Prime Minister Prayuth Chan-ocha is expected to propose the idea to the leaders of the five countries in Thailand on June 16 at the 8th summit of the Ayeyawady-Chao Phraya-Mekong Economic Cooperation Strategy, or ACMECS. This regional organization was initiated by Thailand in 2003.
The fund will be operational by 2019, Arthayudh Srisamoot, deputy permanent secretary of Thailand's ministry of foreign affairs, told the Nikkei Asian Review. To get the scheme up and running "as soon as possible," Thailand is set to contribute an initial "substantive figure," likely millions of dollars, he said.
Contributions from financial institutions and countries outside the ACMECS framework are also welcome. The fund will also raise money through the stock and bond markets by issuing debt for projects such as in power generation, as initiated by ACMECS.
Although details are yet to be discussed, member countries will take control of the fund by setting up a joint treasury or establishing a management committee among themselves.
The idea of a regional fund has been floated by several multinational groups within Southeast Asia, including the 10-member Association of Southeast Asian Nations, but not much progress has been made due to different interests and the varying development stages that member states are at.
Currently, countries receive external funding mainly through bilateral agreements with parties outside the region or from international financial institutions such as the Asian Development Bank.
While Japan and Western countries have historically been major investors, China is rapidly stepping up its presence especially in infrastructure investment in line with its Belt and Road Initiative.
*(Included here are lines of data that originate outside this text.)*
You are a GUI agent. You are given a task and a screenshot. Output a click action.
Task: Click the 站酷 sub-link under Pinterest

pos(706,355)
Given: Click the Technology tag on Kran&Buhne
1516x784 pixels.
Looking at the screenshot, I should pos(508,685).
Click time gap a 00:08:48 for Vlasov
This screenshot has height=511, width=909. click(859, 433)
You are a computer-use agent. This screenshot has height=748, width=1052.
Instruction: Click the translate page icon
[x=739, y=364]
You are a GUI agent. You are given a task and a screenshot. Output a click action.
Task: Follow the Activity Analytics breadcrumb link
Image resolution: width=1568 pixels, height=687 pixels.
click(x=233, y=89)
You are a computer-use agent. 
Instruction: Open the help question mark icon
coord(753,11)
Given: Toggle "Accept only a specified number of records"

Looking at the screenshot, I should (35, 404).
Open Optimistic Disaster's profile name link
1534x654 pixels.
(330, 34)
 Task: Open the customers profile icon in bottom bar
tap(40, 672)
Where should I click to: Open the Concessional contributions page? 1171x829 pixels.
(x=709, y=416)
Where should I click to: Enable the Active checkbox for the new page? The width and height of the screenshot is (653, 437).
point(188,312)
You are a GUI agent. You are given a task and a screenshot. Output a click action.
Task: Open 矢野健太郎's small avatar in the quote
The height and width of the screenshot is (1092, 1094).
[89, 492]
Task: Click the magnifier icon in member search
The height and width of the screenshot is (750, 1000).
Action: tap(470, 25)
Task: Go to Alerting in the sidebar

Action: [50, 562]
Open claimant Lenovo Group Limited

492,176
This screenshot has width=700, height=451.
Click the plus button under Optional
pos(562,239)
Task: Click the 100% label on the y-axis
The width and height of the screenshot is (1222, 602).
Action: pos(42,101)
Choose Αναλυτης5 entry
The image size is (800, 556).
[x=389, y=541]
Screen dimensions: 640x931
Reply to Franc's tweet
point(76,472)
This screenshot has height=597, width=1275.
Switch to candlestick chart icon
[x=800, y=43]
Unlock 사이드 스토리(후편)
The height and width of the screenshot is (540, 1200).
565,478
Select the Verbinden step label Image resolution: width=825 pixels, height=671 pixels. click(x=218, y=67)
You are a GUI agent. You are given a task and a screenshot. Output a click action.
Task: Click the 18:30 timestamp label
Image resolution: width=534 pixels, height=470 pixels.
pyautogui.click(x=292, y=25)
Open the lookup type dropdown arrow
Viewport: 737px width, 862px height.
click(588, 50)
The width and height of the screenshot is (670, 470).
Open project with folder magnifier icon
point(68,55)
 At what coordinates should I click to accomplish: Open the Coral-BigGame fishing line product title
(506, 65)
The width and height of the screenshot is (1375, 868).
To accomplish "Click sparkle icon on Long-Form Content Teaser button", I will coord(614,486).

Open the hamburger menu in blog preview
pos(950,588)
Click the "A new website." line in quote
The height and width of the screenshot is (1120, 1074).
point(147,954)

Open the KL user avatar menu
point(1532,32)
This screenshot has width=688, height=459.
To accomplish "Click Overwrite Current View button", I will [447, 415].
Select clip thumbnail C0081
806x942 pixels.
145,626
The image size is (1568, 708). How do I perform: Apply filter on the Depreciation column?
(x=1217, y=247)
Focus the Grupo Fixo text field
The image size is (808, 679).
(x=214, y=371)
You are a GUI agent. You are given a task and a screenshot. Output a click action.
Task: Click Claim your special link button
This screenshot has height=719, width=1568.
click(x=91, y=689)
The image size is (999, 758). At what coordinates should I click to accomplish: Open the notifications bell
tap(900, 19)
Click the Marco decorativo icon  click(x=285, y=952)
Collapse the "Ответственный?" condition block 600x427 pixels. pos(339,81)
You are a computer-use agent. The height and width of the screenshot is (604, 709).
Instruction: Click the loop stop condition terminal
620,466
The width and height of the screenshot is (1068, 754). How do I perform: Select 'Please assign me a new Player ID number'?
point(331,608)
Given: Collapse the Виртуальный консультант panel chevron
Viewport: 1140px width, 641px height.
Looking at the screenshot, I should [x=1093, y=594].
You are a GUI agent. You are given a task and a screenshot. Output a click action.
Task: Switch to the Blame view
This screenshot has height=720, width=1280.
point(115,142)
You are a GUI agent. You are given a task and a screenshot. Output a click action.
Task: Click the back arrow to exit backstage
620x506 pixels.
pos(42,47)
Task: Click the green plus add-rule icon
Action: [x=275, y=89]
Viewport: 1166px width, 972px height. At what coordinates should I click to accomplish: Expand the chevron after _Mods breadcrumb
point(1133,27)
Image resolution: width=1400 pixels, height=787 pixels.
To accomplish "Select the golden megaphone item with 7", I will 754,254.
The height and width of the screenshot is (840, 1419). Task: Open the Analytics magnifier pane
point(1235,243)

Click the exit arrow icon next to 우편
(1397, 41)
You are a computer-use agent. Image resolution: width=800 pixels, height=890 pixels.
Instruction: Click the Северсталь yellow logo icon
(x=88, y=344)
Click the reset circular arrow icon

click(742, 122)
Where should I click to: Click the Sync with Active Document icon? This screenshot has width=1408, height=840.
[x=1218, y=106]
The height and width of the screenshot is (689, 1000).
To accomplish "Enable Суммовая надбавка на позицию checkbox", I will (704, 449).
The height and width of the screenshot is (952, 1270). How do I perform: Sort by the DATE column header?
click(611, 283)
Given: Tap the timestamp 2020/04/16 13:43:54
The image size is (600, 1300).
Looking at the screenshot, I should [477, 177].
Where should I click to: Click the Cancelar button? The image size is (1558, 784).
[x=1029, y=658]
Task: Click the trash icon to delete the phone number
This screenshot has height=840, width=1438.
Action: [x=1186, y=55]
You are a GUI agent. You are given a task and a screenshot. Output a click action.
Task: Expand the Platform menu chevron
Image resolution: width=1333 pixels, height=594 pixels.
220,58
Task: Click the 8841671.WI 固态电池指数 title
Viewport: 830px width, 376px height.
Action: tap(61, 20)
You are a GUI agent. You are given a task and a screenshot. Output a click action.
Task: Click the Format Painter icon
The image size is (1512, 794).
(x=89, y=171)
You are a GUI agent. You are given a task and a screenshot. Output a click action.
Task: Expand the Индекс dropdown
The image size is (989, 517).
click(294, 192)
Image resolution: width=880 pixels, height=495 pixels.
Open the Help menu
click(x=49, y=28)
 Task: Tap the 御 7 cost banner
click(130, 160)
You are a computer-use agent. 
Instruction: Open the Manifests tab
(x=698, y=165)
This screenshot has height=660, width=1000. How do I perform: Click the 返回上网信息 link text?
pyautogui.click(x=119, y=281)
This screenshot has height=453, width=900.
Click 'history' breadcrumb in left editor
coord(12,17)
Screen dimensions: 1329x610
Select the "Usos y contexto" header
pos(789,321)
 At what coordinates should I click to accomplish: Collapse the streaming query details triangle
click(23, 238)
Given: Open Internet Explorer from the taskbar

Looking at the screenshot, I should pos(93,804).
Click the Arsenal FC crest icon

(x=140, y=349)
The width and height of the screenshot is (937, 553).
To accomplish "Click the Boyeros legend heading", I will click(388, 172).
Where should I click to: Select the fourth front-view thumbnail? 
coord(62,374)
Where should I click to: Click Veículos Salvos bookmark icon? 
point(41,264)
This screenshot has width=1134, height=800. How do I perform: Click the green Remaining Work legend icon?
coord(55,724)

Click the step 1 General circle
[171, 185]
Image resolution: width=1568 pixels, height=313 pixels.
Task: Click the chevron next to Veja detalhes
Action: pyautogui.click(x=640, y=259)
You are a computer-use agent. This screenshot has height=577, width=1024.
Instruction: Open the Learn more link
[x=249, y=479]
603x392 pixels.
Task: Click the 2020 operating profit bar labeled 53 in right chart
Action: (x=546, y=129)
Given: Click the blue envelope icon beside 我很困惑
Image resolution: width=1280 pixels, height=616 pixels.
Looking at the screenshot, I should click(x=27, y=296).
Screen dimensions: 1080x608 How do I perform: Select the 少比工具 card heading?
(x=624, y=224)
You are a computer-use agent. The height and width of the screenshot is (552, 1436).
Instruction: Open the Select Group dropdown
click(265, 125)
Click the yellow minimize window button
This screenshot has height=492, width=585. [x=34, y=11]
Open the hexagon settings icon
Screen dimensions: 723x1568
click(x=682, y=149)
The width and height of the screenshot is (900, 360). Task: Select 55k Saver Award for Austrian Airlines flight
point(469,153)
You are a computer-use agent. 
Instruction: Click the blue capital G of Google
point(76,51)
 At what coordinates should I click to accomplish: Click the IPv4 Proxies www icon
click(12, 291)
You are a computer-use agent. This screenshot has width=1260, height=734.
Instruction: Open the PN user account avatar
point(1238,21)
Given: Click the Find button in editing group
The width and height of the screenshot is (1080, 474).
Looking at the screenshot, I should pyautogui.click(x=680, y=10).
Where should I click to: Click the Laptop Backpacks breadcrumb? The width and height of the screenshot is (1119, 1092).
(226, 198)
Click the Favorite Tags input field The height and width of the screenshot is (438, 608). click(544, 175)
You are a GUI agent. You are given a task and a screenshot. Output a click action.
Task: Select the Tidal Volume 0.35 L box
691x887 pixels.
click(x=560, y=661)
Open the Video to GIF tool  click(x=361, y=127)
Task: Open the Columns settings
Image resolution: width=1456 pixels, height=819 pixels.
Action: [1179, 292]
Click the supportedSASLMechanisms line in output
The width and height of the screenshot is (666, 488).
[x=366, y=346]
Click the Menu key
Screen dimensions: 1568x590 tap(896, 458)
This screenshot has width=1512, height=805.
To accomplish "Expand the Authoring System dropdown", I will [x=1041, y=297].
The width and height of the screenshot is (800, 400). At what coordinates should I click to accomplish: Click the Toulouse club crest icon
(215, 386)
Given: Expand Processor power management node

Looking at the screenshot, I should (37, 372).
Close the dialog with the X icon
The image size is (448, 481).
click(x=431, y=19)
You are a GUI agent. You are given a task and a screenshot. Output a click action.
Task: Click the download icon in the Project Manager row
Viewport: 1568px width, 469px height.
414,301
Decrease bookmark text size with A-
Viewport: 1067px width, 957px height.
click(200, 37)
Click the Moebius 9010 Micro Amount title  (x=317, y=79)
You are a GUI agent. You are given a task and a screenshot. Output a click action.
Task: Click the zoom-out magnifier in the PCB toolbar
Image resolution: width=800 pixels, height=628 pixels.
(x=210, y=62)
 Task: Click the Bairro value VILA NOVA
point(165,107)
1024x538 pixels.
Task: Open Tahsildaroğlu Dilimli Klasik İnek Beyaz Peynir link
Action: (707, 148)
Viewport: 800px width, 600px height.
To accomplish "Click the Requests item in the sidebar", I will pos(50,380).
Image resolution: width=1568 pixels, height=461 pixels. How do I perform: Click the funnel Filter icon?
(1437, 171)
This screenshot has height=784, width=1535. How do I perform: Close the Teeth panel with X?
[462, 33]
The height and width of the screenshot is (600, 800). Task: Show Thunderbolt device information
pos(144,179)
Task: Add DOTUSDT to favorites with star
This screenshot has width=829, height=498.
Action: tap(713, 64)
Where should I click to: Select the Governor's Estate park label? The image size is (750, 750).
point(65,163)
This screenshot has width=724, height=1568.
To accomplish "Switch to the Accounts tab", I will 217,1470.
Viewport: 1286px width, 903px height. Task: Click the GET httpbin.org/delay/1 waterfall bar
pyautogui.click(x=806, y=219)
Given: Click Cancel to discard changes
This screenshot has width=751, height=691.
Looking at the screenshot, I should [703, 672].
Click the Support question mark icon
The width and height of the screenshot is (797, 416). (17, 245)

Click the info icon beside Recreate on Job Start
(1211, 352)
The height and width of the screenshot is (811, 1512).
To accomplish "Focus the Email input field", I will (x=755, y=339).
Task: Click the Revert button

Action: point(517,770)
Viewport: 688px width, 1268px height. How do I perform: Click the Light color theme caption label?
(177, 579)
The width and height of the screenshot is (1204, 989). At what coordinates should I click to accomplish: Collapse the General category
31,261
Through a multinational framework between China and the five Mekong countries, Beijing has promised more than 10 billion yuan ($1.5 billion) in concessional loans.
But such dependence comes at heavy costs. In Laos, for example, huge projects such as dams, expressways and railroads are being constructed by Chinese investment in exchange for land concession and development rights.
"Many of the countries in the region, while they welcome investment from certain countries, they want to keep a balance ... not [to rely] on only one country," Arthayudh said.
A regional fund could also help improve coordination among the regional countries. China is funding dam development along the Mekong River in Laos and Cambodia but these projects are threatening the agricultural ecosystem in downstream Vietnam.
"It is better to have some kind of understanding or common strategy within the ACMECS countries before we go out to other countries like China [for assistance]," Arthayudh said.
The proposed fund will be utilized for projects pursued under ACMECS' 2019-2023 master plan that will be adopted during the June 16 summit. The plan primarily focuses on enhancing connectivity among the five countries by upgrading the East-West and North-South economic corridors. Trade and logistics rules will be harmonized and infrastructure improved. The five nations will also work together to develop information technology platforms which could also be financed by the fund.
Professor Prapat Thepchatree at Thammasat University's faculty of political science said that a regional fund is a good way to reduce the rising influence of China in ASEAN.
"The increasing dependence on China is a big issue in ASEAN," he said. "Myanmar, Laos and Cambodia have been relying heavily on investment and trade but that comes with a trade-off of their economic freedom."
But he pointed out that establishing funding sources will be a main issue. "Only a few ASEAN countries are wealthy enough to contribute a sizeable amount such as Singapore," he said. "Even Thailand and Malaysia are not quite there."